# Gentlemen, present to you the "Grundle" from Ikea



## Plumbersteve (Jan 25, 2011)

Yep...Ikea faucet...the Grundle.


----------



## deerslayer (Mar 29, 2012)

Did you warranty it?


----------



## GREENPLUM (Jul 27, 2008)

reminds me of the ladylux, prolly the same quailty


----------



## Plumbersteve (Jan 25, 2011)

It's a bar faucet. Customer furnished. No warrantee.


----------



## Plumbersteve (Jan 25, 2011)

Had European threads on the integral supplies. Got any suggestions?


----------



## RealLivePlumber (Jun 22, 2008)

At least they put thier name on it.


----------



## Redwood (Sep 8, 2008)

GREENPLUM said:


> reminds me of the ladylux, prolly the same quailty


Prolly not even close....


----------



## Gettinit (May 9, 2012)

Throw it in the trash.


----------



## user4 (Jun 12, 2008)

Plumbersteve said:


> Had European threads on the integral supplies. Got any suggestions?



Grohe used to sell transition fittings I have no idea if they still do or not.


----------



## rocksteady (Oct 8, 2008)

Plumbersteve said:


> Had European threads on the integral supplies. Got any suggestions?


Does Ikea not have any adapters?








Paul


----------



## Gettinit (May 9, 2012)

I bet there were adapters in the box at one time. Have them call or email the company and let them worry about it.


----------



## Redwood (Sep 8, 2008)

Gettinit said:


> I bet there were adapters in the box at one time. Have them call or email the company and let them worry about it.


:no::no::no::no::no:


----------



## Redwood (Sep 8, 2008)

Tell the customer return it or, install it themselves...

Ikea is pure shiot! Run!


----------



## rocksteady (Oct 8, 2008)

http://www.ikea.com/assembly_instructions/grundtal-wash-basin-mixer__AA-599084-1_pub.PDF

The manual says that North American faucets should be 9/16".







Paul


----------



## GREENPLUM (Jul 27, 2008)

rocksteady said:


> http://www.ikea.com/assembly_instructions/grundtal-wash-basin-mixer__AA-599084-1_pub.PDF
> 
> The manual says that North American faucets should be 9/16".
> 
> Paul


It also shows all you need you to install is a cresent wrench and philips head screwdriver. 

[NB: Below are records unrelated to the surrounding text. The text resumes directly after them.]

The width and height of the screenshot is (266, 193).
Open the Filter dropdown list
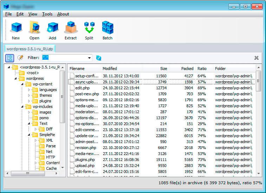90,58
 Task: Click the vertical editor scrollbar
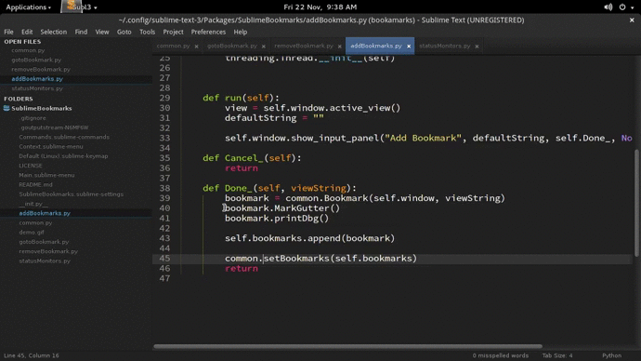636,204
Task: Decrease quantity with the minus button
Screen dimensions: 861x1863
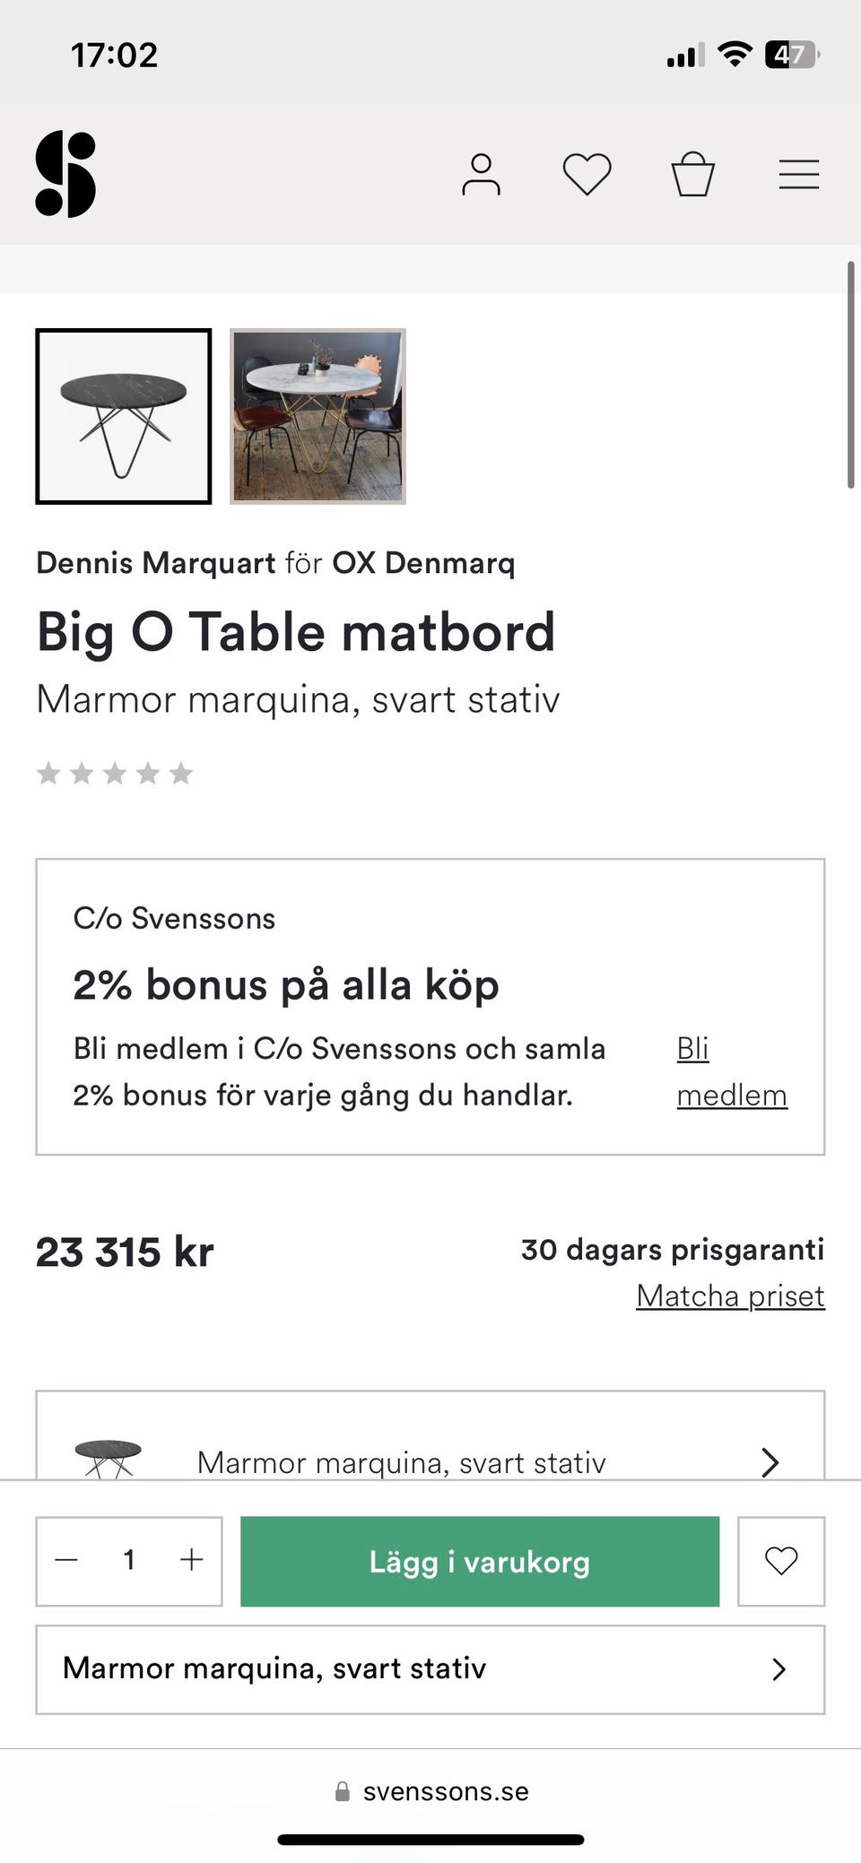Action: (x=66, y=1561)
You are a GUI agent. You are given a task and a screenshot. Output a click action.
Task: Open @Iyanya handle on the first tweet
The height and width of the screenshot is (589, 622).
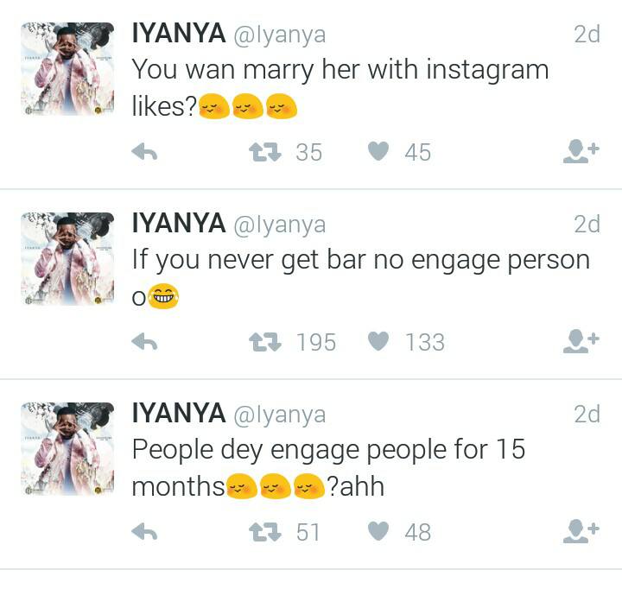click(x=279, y=35)
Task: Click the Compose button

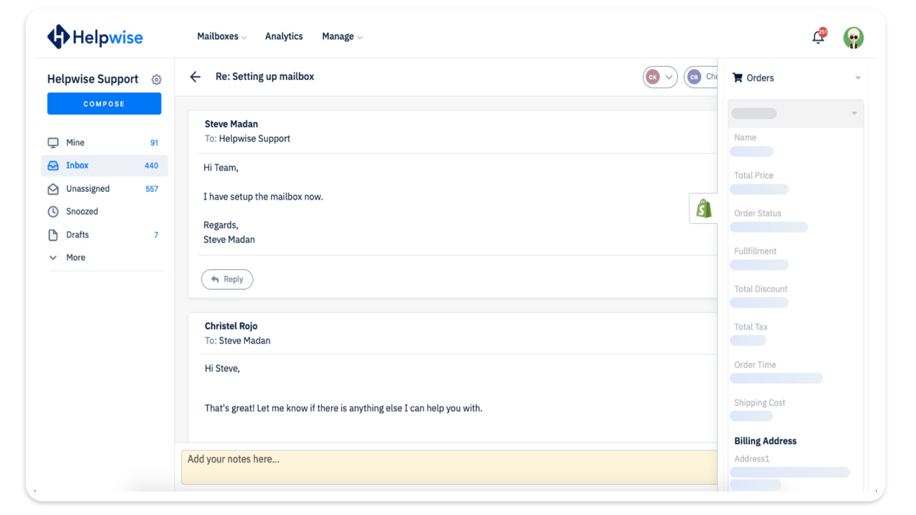Action: click(104, 104)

Must be a simple install. Lol


----------



## user4 (Jun 12, 2008)

GREENPLUM said:


> It also shows all you need you to install is a cresent wrench and philips head screwdriver.
> 
> Must be a simple install. Lol


Get a tube of Liquid Nails and you don't even need that.


----------



## Plumbdog (Jan 27, 2009)

Redwood said:


> Tell the customer return it or, install it themselves...
> 
> Ikea is pure shiot! Run!


had a remodel job once the HO is showing me around to all the different bathrooms all the while telling me we this sink and that faucet for here... then we go to the basement and in the corner is stack all this junk fixtures from Ikea. I told the guy we might as well stop right now because I'm not touching that stuff.
It took awhile to convince them , but ended up doing the job with me supplying the fixtures.


----------



## Plumbersteve (Jan 25, 2011)

Other than the non standard connections, I kinda liked it. The quality was way better than the crappy plastic delta I've been seeing. 

BTW, has no one noticed the hilarious name of this faucet? Google "grundle".


----------



## Redwood (Sep 8, 2008)

Plumbersteve said:


> BTW, has no one noticed the hilarious name of this faucet? Google "grundle".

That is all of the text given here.